Abd Al Malik "C'est du lourd" paroles

Traduction vers: EN

Je me souviens, maman qui nous a élevés toute seule, nous réveillait pour l'école quand on était gamins. Elle écoutait la radio en beurrant notre pain, et puis après elle allait au travail dans le froid, la nuit. Ca c'est du lourd.
Ou le père de Majid qui a travaillé toutes ces années de ses mains, dehors, qu'il neige, qu'il vente, qu'il fasse soleil, sans jamais se plaindre. Ca c'est du lourd.
Et puis t'as tous ces gens qui sont venus en France parce qu'ils avaient un rêve et même si leur quotidien après il a plus ressemblé à un cauchemar, ils ont toujours su rester dignes, ils n'ont jamais basculé dans le ressentiment. Ca c'est du lourd; c'est violent.
Et puis t'as tous les autres qui se lèvent comme ça, tard dans la journée, qui se grattent les bourses, je parle des deux, celles qui font référence aux thunes, du genre "la fin justifie les moyens" et celles qui font référence aux filles, celles avec lesquelles ils essaient de voir si y a moyen. Ca c'est pas du lourd.
Les mecs qui jouent les chauds zarma devant les blocs, dealent un peu de coke, de temps en temps un peu de ke-cra, et disent "Je connais la vie, moi, monsieur !", alors qu'ils connaissent rien. Ca c'est pas du lourd.
Moi je pense à celui qui se bat pour faire le bien, qui a mis sa meuf enceinte, qui lui dit "Je t'aime, je vais assumer, c'est rien, c'est bien", qui va taffer des fois même pour un salaire de misère, mais le loyer qu'il va payer, la bouffe qu'il va ramener à la baraque, frère, ça sera avec de l'argent honnête, avec de l'argent propre. Ca c'est du lourd.
Je pense aussi à ces filles qu'on a regardées de travers parce qu'elles venaient de cités, qui ont montré à coup de ténacité, de force, d'intelligence, d'indépendance, qu'elles pouvaient faire quelque chose de leur vie, qu'elles pouvaient faire ce qu'elles voulaient de leur vie. Ca c'est du lourd.
Mais t'as le bourgeois aussi, genre emprunté - mais attention je ne généralise pas, je dis pas que tous les bourgeois y sont condescendants, paternalistes ou totalement imbus de leur personne, non parce que ça c'est pas du lourd - je veux juste dire qu'il y a des gens qui comprennent pas, qui croient qu'être français c'est une religion, une couleur de peau, ou l'épaisseur d'un portefeuille en croco. Ca c'est bête, c'est pas du lourd, c'est...

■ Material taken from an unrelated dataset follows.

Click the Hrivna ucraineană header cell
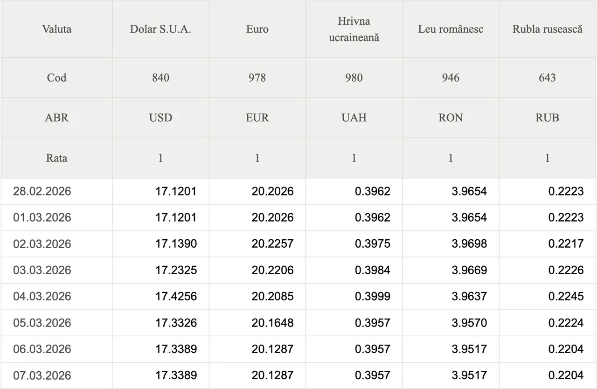 point(354,29)
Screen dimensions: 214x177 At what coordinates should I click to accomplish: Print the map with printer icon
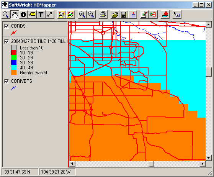(x=103, y=15)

La France, elle est belle, tu le sais en vrai, la France on l'aime, y a qu'à voir quand on retourne au bled, la France elle est belle, regarde tous ces beaux visages qui s'entremêlent. Ca c'est du lourd.
Et quand t'insultes ce pays, quand t'insultes ton pays, en fait tu t'insultes toi-même, il faut qu'on se lève, faut qu'on se batte dans l'ensemble, rien à faire de ces mecs qui disent "vous jouez un rôle" ou "vous rêvez", ces haineux qui disent "vous allez vous réveiller", parce que si on est arrivé, si on est arrivé à faire front avec nos différences, sous une seule bannière, comme un seul peuple, comme un seul homme, ils diront quoi tous ? Ben, que c'est du lourd, du lourd, un truc de malade…

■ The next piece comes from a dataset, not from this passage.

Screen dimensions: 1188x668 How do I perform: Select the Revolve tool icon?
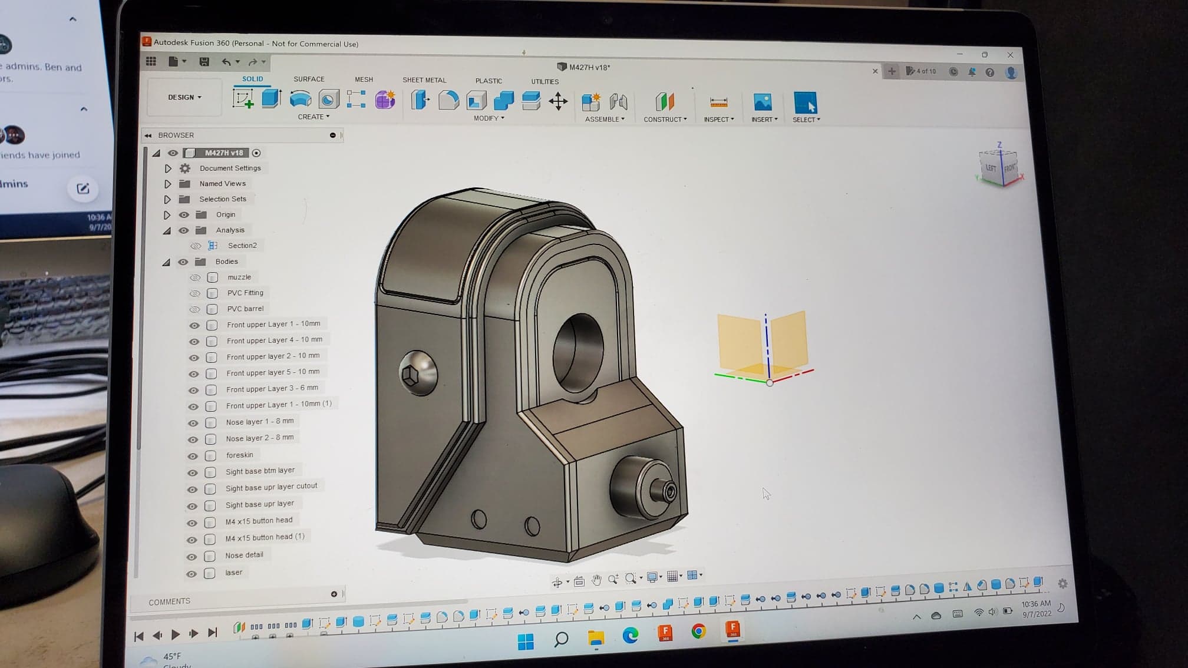300,100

I remember, Mom who raised us on her own, would wake us for school when we were kids. She would listen to radio while buttering our bread, and afterwards she would go to work, through the cold weather, at night. That's being real.
Or Majid's father who worked so many years with his hands, outside, no matter if it was snowy, windy, sunny, without ever complaining. That's being real.
And also there are all these people who came to France because they had a dream, and even though their day-to-day life then looked rather like a nightmare, and they always retained their dignity, they never started being resentful. That's being real; that's violent.
And there also all the others who just wake up lately in the middle of the day, who scratch their balls [les bourses means either "purses" or "scrotum"], I talk about both, those who refer to dough, like when you say "the end justify the means", and those who refer to girls, the girls with whom they try to see if they have a chance. That's not being real.
The guys who act tough in front of the blocks, sell off some coke and some crack from time to time and say "I know life, me, sir !" whereas they don't know anything. That's not being real.
I think of this man who struggles to make good, who made his girlfriend pregnant, who tells her "I love you, I'll take my responsabilities, that's nothing, that's good", who will work, even for a pittance sometimes, but the rent he'll pay and the food he'll bring home will come from honest money, from clean money. That's being real.
I also think of these girls who have been given filthy looks because they came from the hood, who proved in attacks of tenacity, strength, intelligence and independence, that they were able to make something of themselves. That's being real.
But there's also the bourgeois, the awkward type - but caution, I'm not generalizing it, I'm not saying all the bourgeois are condescending, paternalistic or totally full of themselves; no, because that's not being real - I just mean there are people who don't understand and believe being French is a religion, a skin color or the thickness of a crocodile wallet. That's dumb, that's not being real, that's...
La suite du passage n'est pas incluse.